Housing associations are continually churning their tenanted stock through property disposals, re-profiling their asset bases and releasing funds for investing in new properties and improvements to their retained stock. From the registered providers’ perspective, the time to sell low EPC-rated properties into the private rented sector could be running out as most private landlords won’t want to invest in upgrading properties.
- Will that depress the market for registered provider sellers in the run-up to the deadline?
- Will property values be forced down as a consequence?
- Will a greater proportion of disposals sell to owner occupiers?
- What might the impact be on fuel poverty, public health and the wider societal environment?
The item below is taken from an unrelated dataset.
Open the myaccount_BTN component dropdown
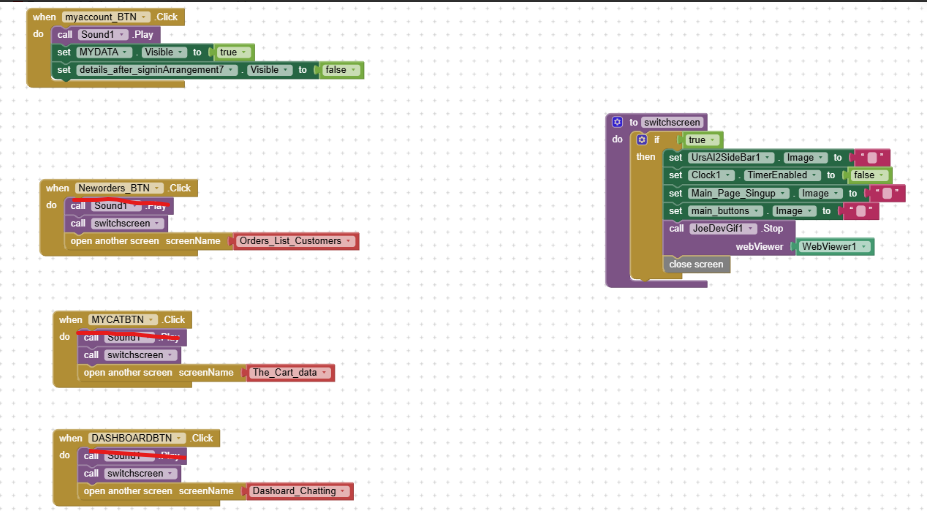This screenshot has height=513, width=927. pos(146,17)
The primary objective of MEES is to improve the energy performance of the worst performing homes in the private rented sector. As private landlords offload and registered providers churn, two streams of low-quality properties will come to the market. Savvy landlords will pick up ex-registered provider properties that only just fail to meet MEES and can be improved easily and cheaply.
The costs of upgrading
Whether they’re brought to the market by registered providers or private landlords, some of these low-quality properties will be bought by first-time owner-occupiers, encouraged by the opportunity to buy a house at a cheaper than usual price and hoping to fulfil their dream of getting onto the property ladder. Unfortunately, many of their dreams will be shattered when they realise how much it’ll cost to upgrade their newly-bought properties. What’s more, many of these buyers might be ‘financially on the edge’, not having enough disposable income to either maintain their houses adequately or keep them sufficiently warm, let alone upgrade them.
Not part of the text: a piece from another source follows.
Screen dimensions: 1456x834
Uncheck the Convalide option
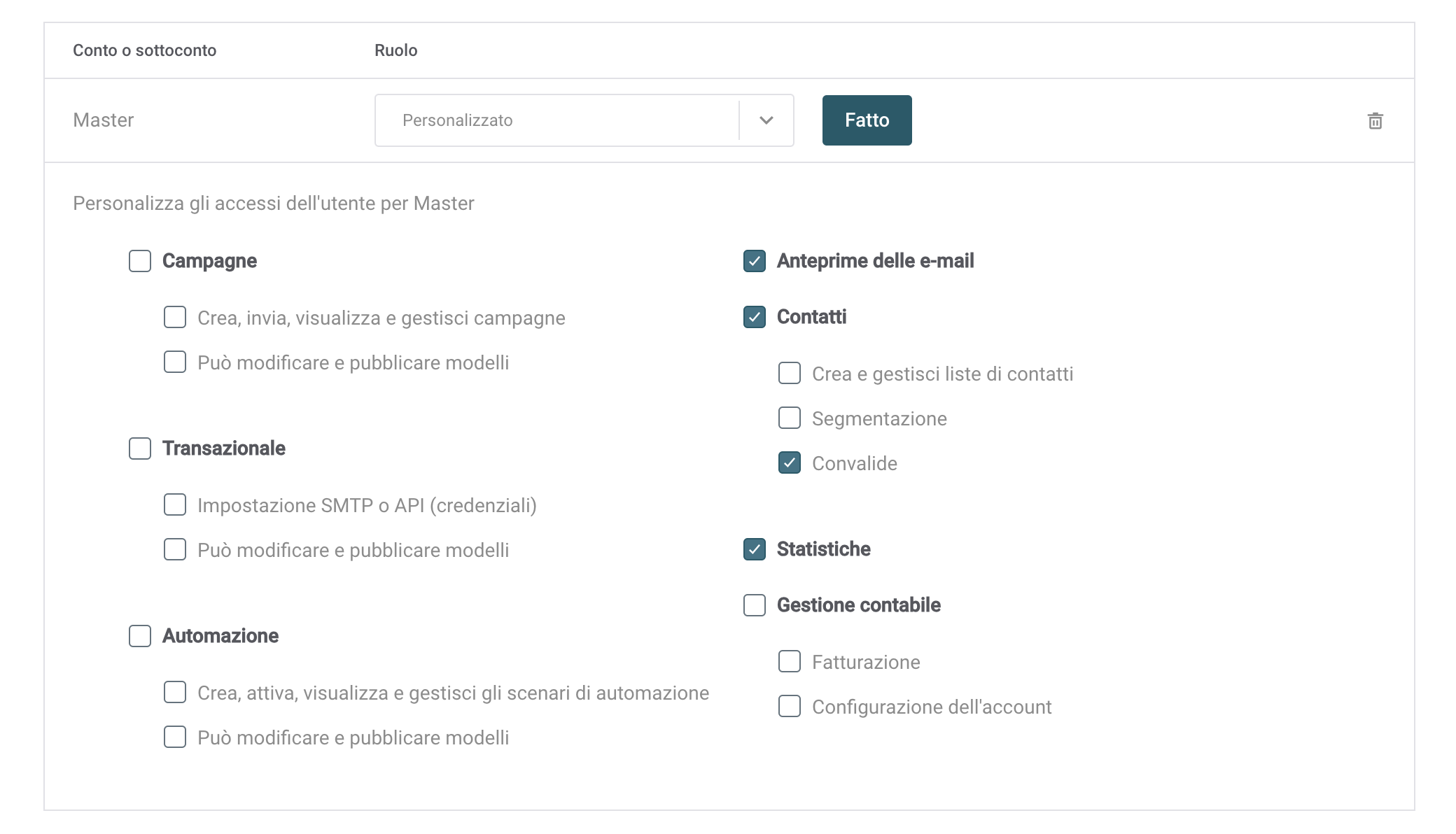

Another unfortunate consequence is that, having moved these properties into the private sector, they’ll not be subject to the same stringent energy efficiency legislation. As a result, many of their new owners might end up living in poor conditions or fuel poverty, with little chance of improving their situation.
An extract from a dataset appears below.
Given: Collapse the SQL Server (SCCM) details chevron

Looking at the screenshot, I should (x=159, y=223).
Will this set of circumstances create further bifurcation in the market, leaving a legacy of deprived housing areas made up of derelict properties (that are too costly to improve) and owner occupied properties lived in by financially stretched and fuel poor families?
Is there another way?
Registered providers represent the most professional organisations operating in the rented homes sector and have enormous experience at managing efficient, large-scale repairs, maintenance and improvement programmes.
- Could a mechanism be developed that makes use of this professionalism to improve those properties that need it most, especially if they’re already in registered provider ownership?
- Could such a mechanism improve properties before they are released onto the open market, thereby avoiding further difficulties arising from ‘pepperpot’ refurbishment, and heading off the risk of creating low-quality owner occupied homes?
- Could a separate body buy up poorly performing homes that are offered for sale by registered providers, private landlords or private individuals - and provide a professional improvement refurbishment service before releasing them into the open market as ‘good as new’ homes, perhaps with new warranties?